BWW-Reviews-MY-NAME-IS-ASHER-LEV-At-GamutHarrisburg-Shakespeare-Company-20010101

Many readers are familiar with author Chaim Potok's 1972 novel "My Name is Asher Lev," which introduced many to the world of Hasidic Jews, most notably to the dynamic tension between Torah-observant Judaism and secular art (whether visual or, as in Potok's own life, literary). Playwright Aaron Posner transformed the novel into a play, first performed at the Arden Theatre in 2009, that is currently in an extended Off-Broadway run at The Westside Theatre. Central Pennsylvanians, however, can see the same show, MY NAME IS ASHER LEV, currently performed by Gamut Theatre Group/Harrisburg Shakespeare Company at Gamut Theatre at Strawberry Square, Harrisburg, directed by HSC's own J. Clark Nicholson.

The Off-Broadway performance is done by a cast of three; however, Nicholson has, wisely, chosen to use a larger cast causing less doubling of the roles other than Asher himself. This wisdom is nowhere more prominent than at the moments that Asher's parents, Aryeh and Rivkeh Lev, are not on stage, for they sit at either side of the stage, silently observing Asher's life without their presence like a pair of sphinxes silently rendering judgment on their artist son - as they do, vocally, when they are present on stage.

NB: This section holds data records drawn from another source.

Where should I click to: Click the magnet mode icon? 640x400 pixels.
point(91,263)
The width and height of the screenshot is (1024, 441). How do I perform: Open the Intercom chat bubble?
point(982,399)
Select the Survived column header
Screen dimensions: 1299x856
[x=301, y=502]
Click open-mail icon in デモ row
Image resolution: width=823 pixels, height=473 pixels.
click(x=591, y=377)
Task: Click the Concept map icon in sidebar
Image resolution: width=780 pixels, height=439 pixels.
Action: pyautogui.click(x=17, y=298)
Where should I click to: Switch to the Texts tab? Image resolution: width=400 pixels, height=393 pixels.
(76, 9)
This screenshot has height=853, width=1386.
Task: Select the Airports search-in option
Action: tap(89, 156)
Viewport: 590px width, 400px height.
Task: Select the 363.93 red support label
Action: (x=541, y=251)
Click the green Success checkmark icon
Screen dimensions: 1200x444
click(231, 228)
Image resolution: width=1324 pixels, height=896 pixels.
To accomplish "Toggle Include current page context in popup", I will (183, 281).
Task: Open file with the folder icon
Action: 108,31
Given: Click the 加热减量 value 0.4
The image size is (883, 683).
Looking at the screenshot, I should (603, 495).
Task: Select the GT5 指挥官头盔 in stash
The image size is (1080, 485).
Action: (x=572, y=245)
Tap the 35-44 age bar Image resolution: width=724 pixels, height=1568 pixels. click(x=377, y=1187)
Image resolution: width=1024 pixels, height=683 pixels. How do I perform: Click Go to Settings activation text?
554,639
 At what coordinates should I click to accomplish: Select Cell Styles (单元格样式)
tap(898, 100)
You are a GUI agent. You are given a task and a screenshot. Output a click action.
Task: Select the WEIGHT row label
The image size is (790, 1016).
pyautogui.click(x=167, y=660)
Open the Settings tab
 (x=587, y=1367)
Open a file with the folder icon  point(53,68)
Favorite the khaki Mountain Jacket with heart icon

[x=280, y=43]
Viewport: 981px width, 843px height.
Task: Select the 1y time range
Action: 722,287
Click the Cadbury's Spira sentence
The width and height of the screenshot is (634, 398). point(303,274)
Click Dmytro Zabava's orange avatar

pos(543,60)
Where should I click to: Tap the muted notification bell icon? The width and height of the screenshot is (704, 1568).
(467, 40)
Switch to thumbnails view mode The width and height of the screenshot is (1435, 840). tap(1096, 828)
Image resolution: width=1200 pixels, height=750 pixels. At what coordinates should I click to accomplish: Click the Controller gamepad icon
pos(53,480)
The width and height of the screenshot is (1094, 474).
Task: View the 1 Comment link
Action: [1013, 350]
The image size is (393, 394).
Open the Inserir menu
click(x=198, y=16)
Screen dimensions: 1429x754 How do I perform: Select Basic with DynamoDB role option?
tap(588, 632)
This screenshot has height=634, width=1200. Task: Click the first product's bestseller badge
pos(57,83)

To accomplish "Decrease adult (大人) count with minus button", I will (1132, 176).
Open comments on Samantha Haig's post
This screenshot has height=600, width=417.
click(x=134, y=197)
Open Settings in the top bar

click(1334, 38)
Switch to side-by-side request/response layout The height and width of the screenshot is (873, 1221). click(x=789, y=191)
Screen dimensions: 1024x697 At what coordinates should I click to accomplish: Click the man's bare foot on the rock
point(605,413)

Thomas Weaver is a fine choice as Asher Lev, yeshiva student turned painter. Although he lacks what might be termed Yiddishkeit, he does have something more important, an ability to convey rapid changes in age and mood as he, the narrator, shifts between his present self and his various childhood selves, either age six and scribbling, or age 13 and receiving his rebbe's blessing on his Bar Mitzvah, or somewhat older, in Italy, discovering Michelangelo. The sight of an adult man on the floor acting out a child's despair by scrawling pictures in a notebook could be amusing if handled less deftly; here, Weaver conveys a child's sense of emotional pain that he is unable as yet to express in words. Weaver is able to portray emotion even in the opening, closing, and rearranging of the three folding chairs that are the only props or furniture on the entire stage, and that become everything from kitchen chairs to the Pieta through the course of the evening.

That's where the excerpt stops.